In a much anticipated follow up to Consultation Paper 189 (CP 189) on conflicted remuneration, ASIC has released Regulatory Guide 246 – Conflicted Remuneration (RG 246) which sets out its guidance on the application of the conflicted remuneration provisions that were added to the Corporations Act by the Future of Financial Advice (FOFA) amendments.

RG 246 does not throw up a lot of surprises for those familiar with ASIC’s preliminary views on the application of the conflicted remuneration provisions as set out in CP 189.  However, there are a couple of notable additions, and omissions, from RG 246:

  • management and administration fees: ASIC will take a ‘no action’ position where product issuers breach the conflicted remuneration provisions by accepting management or administration fees. It will also not take action against a trustee of a registrable superannuation fund for a breach of the conflicted remuneration provisions for accepting management or administration fees that may reasonably be expected to influence ‘intra-fund’ advice that the trustee may charge under section 99F of the Superannuation Industry (Supervision) Act. Further, in relation to a responsible entity of a registered managed investment scheme, it will also not take action for any breach of s601FC(1)(k) as result of the unlawful payment. These no-action positions only apply if the product issuer does not provide any personal advice about products that it issues or about products of that class.

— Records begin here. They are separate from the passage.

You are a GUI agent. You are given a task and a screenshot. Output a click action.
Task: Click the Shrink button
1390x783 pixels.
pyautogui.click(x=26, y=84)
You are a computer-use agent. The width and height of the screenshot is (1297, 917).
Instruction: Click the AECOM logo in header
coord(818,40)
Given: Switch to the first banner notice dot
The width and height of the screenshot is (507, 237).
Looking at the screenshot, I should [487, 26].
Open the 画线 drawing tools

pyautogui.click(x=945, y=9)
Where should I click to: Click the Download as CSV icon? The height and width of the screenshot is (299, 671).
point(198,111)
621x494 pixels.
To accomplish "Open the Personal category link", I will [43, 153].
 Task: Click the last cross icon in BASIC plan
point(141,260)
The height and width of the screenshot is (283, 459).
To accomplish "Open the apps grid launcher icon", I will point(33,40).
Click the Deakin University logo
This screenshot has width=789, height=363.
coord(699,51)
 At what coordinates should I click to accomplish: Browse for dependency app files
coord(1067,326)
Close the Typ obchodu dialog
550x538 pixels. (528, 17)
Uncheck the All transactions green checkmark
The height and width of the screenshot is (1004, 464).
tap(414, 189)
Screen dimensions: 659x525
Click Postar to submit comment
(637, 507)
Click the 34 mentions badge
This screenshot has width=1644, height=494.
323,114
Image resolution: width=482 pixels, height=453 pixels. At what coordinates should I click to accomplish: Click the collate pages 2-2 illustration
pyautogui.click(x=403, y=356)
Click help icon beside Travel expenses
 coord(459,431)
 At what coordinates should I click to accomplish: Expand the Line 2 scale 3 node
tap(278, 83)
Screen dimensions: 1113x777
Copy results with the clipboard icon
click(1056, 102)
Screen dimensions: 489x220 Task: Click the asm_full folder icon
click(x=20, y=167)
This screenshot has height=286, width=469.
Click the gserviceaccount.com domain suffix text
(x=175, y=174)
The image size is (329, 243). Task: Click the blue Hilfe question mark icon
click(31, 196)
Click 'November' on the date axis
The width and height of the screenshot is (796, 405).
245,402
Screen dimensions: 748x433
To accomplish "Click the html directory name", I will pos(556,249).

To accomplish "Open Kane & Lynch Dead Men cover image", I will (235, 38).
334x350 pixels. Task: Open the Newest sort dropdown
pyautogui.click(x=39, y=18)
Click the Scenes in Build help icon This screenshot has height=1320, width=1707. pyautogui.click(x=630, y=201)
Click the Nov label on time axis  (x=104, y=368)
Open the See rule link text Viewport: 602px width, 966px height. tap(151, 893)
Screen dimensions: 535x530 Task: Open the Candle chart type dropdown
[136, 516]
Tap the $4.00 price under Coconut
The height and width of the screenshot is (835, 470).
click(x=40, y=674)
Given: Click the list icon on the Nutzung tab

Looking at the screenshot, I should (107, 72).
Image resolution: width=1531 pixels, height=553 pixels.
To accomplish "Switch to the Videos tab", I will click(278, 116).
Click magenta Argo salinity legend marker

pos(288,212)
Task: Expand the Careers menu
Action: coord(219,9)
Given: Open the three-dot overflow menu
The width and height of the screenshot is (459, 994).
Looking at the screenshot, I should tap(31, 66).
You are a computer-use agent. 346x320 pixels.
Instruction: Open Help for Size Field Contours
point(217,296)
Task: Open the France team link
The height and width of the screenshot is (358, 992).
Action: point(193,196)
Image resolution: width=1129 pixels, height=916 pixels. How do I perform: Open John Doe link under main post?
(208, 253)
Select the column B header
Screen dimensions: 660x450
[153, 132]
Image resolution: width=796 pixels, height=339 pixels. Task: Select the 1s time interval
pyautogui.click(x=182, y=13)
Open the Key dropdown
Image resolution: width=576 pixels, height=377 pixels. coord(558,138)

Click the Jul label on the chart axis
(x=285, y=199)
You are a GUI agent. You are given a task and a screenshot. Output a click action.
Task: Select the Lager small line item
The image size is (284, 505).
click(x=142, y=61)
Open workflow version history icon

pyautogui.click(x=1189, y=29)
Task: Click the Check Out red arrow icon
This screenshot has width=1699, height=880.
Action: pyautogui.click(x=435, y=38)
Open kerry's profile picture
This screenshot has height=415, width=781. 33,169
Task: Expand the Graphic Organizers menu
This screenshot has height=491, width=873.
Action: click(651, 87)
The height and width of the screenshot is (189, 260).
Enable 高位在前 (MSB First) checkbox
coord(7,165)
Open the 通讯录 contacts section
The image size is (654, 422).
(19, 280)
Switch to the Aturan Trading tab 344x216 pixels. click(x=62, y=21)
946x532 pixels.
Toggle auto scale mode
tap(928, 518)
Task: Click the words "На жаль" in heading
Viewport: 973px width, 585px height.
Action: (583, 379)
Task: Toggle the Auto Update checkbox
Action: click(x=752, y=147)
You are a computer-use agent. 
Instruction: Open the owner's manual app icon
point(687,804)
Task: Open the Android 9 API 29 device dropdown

  • benefits authorised by the client: ASIC has expanded on its guidance as to when a benefit will fall within the exemption as having been ‘given by the client’ under sections 963B(1)(d)(ii) and 963C(e)(ii) of the Corporations Act.  ASIC had previously indicated that it would accept benefits given ‘at the direction or with the clear consent of’ the client as falling within the exemption.  It clarifies this position in RG 246 by stating that: ‘In our view, consent is ‘clear’ if it is genuine, express and specific. Mere knowledge of the benefit, or agreement to proceed with financial services in light of a disclosure about the benefit, is not clear consent.’  ASIC therefore makes it clear that a client simply signing, say, an application form in which the client agrees to an adviser receiving a benefit from a third party is not sufficient for the benefit to fall within the exemptions in section 963B(1)(d)(ii) or section 963C(e)(ii).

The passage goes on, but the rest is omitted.